I have a certain love for instrumental hip-hop. For some unkown reasons, nice beats, with jazz samples in particular, always get me excited and fill the outside world with their atmosphere. At some point this love simply turned into a love for jazz hip-hop, and I spent hundreds of hours riding buses, walking outside, smoking cigarettes while on break in the coffee shop that i work, all while listening to The Tribe Called Quest, De La Soul, Diggable Planets, The Pharcyde and many other artists. But before everything that I described, I only listened to hip-hop in instrumental form, and DJ Shadow was my favorite with his album “Endtroducing.....”.
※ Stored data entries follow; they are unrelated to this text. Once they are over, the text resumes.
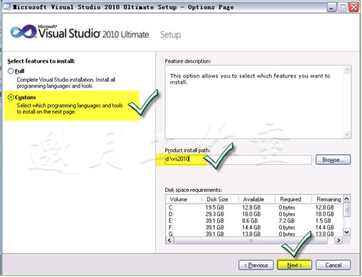Click disk table right scroll arrow
362x277 pixels.
point(339,240)
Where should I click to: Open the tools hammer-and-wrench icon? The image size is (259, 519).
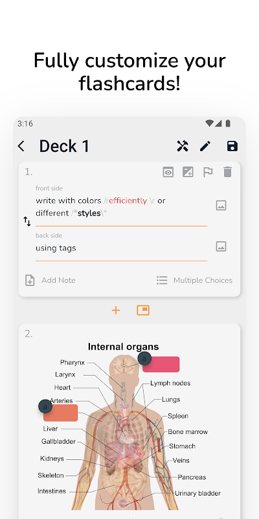coord(183,146)
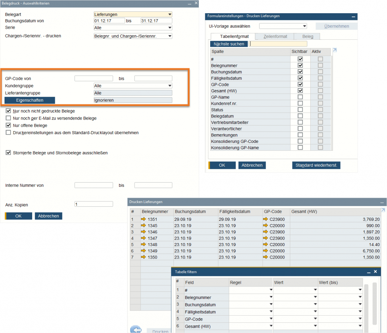Image resolution: width=387 pixels, height=333 pixels.
Task: Click the expand icon right of the Aktiv column
Action: coord(334,51)
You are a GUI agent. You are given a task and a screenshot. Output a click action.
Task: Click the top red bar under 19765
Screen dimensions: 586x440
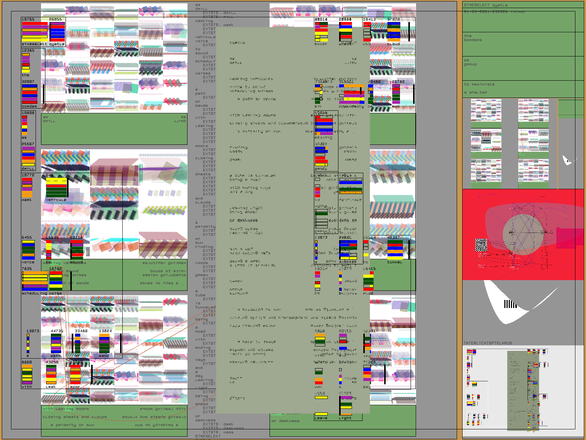pyautogui.click(x=34, y=23)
After getting tired of Spotify's algorithms and the culture of listening to music through weekly playlists, while taking all my music offline, I began to take a deeper look at artists I had been listening to all this time. After re-listening to "Endtroducing.....", I listened to "The Private Press", which I liked just as much, though for different reasons. It became clear to me that I have been neglecting DJ Shadow and that he has much more music for me than I expected. And so, during one of the many evenings of digging through the internet in search of music, I found this strange EP “What Does Your Soul Look Like”. The title was familiar to me from the "Endtroducing.....", and I figured it was probably just different variations of that track. Then I saw a strange track order where the first part comes last and the second part comes first. And this cover, minimalistic and literally symbolic. I put that EP aside for the future and moved on with my life. And now I've gotten to it.

This is the best instrumental hip-hop album I've ever heard.

I never doubted DJ Shadow's ability, again, to make a whole album almost exclusively of samples and make it so high quality, interesting, atmospheric and ultimately iconic ... well, only he can do that. But the beauty of “What does your soul look like” lies in its subtlety. It doesn't shout about itself, it doesn't try to stand out with all the abilities put into it, although again, there are a lot of great samples here. For me, it's the pure atmosphere of 90's urban America, presented to you in 32 minutes, that's what hooked me. And that atmosphere is contagious. My brain becomes so receptive to it that whether it's a sunny day and a walk in the woods or a cloudy evening in the city center, this music fills and embellishes it all. And even if we put aside the rather ephemeral traits of this album, to me it's still an example of top-notch ability in composition and production. From the selection of samples to the way they are used, the transitions and beat drops, it's all so high level that I find it hard to describe in words. You just have to listen and find out for yourself. Which I recommend you do.

On a separate note, I liked Part 2 the most, for a short while I even got myself gaslit that at 1:40 there was a sample from the X-Files soundtrack. I was of course a little disappointed that it didn't turn out to be, but still, the similarities are there ... and I absolutely love the X-Files, so that's just one huge plus for me.